The choice behind one’s actions is a general unity, a context of one’s acts, that is present in each of those acts individually. Present as a peripheral background. It is because of this that sila or virtue is a necessary prerequisite for understanding. When one’s actions are based on distortions of priority (particular sensuality over general nature of choice regarding it, for example), one cannot see a clear responsible background while engaged in such pursuits. No perspective, so to speak. So, first actions that maintain absorptions with particularity must be divorced from the unwholesome domain. Then they must be further restrained, by avoiding the distracting of oneself. By undoing wrong way of attending to things. By not cultivating improper attention. Only then can one begin to discern the signs of the peripheral, characteristics of the background hereby discussed. Only then one will be able to “grasp the sign of one’s mind” or cittanimitta. A necessary requirement for the arising of the Right view.
 
Endnotes:

1 This is why the correct practice of mindfulness results in higher establishments of mind (samadhi). For example, this is where mind surmounts the fundamental “generality” of form, by the way of surmounting the generality of earth, water, fire and air. Also, there is a reason that the order of elements always stays the same. They are have a particular structural order of their generality. And one can discern them in that order only.
2 That’s also why this type of attention is said by the Buddha to be one of the necessary pre-requisites for the arising of the Right view.
3 “…or mindfulness that “there is body” is simply established in him to the extent necessary for the final knowlede.” – MN 10, Satipatthana Sutta.
4 “Unification of mind, friend Visakha, is samadhi. The four foundations of mindfulness are the basis of samadhi. The four right kind of striving are the equipment of samadhi. The repetition, the development and cultivation of those same states is what development of samadhi is.” – MN 44, Culavedalla Sutta.
5 Experience as a whole, the ‘foreground-without-focusing-on-particular-object-witin-it’.

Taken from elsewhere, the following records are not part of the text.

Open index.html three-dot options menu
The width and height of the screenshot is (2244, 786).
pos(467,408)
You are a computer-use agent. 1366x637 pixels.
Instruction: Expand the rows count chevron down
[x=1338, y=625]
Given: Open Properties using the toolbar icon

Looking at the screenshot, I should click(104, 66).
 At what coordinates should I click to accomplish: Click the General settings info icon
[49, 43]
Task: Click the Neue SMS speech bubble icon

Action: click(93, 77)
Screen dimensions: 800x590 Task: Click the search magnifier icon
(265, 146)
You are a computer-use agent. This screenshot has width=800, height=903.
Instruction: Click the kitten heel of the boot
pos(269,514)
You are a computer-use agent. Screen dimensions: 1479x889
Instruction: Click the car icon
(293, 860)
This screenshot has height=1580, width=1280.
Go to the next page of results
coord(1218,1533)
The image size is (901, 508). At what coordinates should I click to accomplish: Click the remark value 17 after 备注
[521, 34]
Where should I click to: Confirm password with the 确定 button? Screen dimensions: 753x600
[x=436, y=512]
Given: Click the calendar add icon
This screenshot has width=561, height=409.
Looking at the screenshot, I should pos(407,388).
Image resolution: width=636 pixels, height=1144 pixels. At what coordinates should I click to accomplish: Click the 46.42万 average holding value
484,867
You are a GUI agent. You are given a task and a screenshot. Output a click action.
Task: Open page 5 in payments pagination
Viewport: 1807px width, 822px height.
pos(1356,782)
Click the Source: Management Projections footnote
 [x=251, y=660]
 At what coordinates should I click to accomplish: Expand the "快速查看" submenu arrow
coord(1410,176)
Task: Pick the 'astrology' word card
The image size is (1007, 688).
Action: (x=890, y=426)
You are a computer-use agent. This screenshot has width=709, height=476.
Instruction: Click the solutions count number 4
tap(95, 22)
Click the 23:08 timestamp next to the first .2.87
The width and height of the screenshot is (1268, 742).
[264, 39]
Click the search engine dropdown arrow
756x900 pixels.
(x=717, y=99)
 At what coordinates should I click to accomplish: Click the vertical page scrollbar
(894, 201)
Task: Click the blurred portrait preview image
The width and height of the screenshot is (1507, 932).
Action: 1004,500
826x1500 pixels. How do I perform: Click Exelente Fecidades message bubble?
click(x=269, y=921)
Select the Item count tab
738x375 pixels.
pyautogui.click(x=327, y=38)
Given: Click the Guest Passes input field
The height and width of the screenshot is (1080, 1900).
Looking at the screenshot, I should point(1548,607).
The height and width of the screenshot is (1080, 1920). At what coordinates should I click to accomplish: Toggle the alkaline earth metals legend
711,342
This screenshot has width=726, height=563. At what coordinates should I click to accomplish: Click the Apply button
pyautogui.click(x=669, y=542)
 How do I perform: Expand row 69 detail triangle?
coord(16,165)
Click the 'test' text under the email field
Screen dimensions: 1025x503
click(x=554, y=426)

6 Sensuality is always concerned with the particular content of the experience. Particular sight, sound, smell, taste, touch. Thus, mindfulness of the peripheral domain to the particular foreground, can result in overcoming it.
7 Hence the fully developed knowledge that came from the Right View, results in freeing an individual from his actions (kamma). Full understanding of the nature of the “choice” as “peripheral”, removes the gratuitous assumption of necessity of the “Chooser” i.e. the Self. Understanding the choice or intentional intention (cetana) frees oneself from choosing (i.e. acting).